My “Kindling and Tinder”
When I got my One by Wacom in late March, I instantly noticed how easy it had become to overcome old problems, such as writing on the screen or answering questions. The physical feel of the tablet and pen and the crisp online notes I can jot with ease combines the “old-school” feel I was accustomed to pre-pandemic and the virtual outputs necessary for Schoolhouse. The tablet allows me to have more control over my sessions, and I haven’t conducted a single tutorial without it since.
In sessions, I can work out problems learners have questions about quickly and legibly. Talking about my thought process in a problem while simultaneously writing the work on the screen comes much more naturally when I have a physical pen in my hand. By streamlining the answering process, I can answer more questions and help more learners, resulting in a more effective session overall.
Even outside of the session itself—for example, while preparing the visual aspects of a presentation—my tablet comes into use. I like to draw diagrams combining concepts from my favorite textbooks on Photoshop. It became very easy to convert my notes to a virtual format without losing the neatness and clarity; if anything, the variety of online tools makes neatness effortlessly achievable. Powerpoints that used to take me hours to finish can be completed in thirty minutes, and I also feel more confident when presenting a nicer, cleaner powerpoint to my learners.
Of course, I could simply draw the diagram on paper and insert a picture in my PowerPoint. I used to do that in my pre-tablet days, but I have grown to prefer the tools provided to me on Photoshop (the rulers, duplication tool, and variety of brush sizes, shapes, and colors come in handy). If you can’t already tell, I’m a big fan of visual appeal, and the sharpness of virtual platforms provides me with what I need to create them. The tablet just serves as the junction between the two—neat notes and sharp virtual media.
The One by Wacom tablet makes it easy to write equations that are clear and easy to read
Aside from increasing visual appeal, my Wacom tablet also makes it easier to encourage more involved student participation—something I value heavily due to my own experience with virtual learning. Recently, I have started asking learners to solve problems in sessions by having them explain their thought processes while I write the visual aspects of their work on the screen for others in the session to follow along with. This has become a straightforward way for me to combine visual and auditory aspects with active student participation, a feat I had trouble achieving early in my tutoring experience.
When I first joined Schoolhouse, desperate for AP Calculus help, I never imagined that I would become a tutor, or that I would find new and improved ways to—as W.B. Yeats puts it—“light fires”. I am currently running an SAT Math series with over 100 learners, but it’s not as intimidating as my early 5-people sessions were because my Wacom tablet makes it much easier for me to do what Schoolhouse does best—connect individuals across the globe in an environment where we can all grow (and kindle fires) everywhere.
About Karen Ji
Karen Ji is one of the most experienced tutors at schoolhouse.world. Yet, even last year, she wouldn’t have imagined herself virtually tutoring hundreds of learners. In fact, she started off on Schoolhouse.world as just a student wishing to learn. After months of being active on Schoolhouse as a learner, she decided to step up and become a tutor herself. Now, she has held 130+ sessions and has helped countless learners just like her grow in learning.

- _Work to be completed_
From the essay on tutoring with a Wacom tablet, write out word for word the passage that opens with "Even outside of" and closes with "to my learners.". None of the rows is needed here.

Pixel coordinate grounding rows:
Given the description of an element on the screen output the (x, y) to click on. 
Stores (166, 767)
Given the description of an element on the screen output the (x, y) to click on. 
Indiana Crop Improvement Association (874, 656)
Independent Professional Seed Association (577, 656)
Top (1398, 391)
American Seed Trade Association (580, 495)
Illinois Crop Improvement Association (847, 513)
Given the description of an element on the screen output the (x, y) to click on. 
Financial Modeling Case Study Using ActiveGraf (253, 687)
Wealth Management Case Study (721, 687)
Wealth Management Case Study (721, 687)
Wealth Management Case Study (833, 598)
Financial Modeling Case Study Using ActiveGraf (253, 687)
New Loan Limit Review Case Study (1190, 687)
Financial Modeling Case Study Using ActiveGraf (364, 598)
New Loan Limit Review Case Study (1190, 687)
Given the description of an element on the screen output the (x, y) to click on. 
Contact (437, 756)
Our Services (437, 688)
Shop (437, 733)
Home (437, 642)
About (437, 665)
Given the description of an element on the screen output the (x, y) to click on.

- _Response for this exercise_
Even outside of the session itself—for example, while preparing the visual aspects of a presentation—my tablet comes into use. I like to draw diagrams combining concepts from my favorite textbooks on Photoshop. It became very easy to convert my notes to a virtual format without losing the neatness and clarity; if anything, the variety of online tools makes neatness effortlessly achievable. Powerpoints that used to take me hours to finish can be completed in thirty minutes, and I also feel more confident when presenting a nicer, cleaner powerpoint to my learners.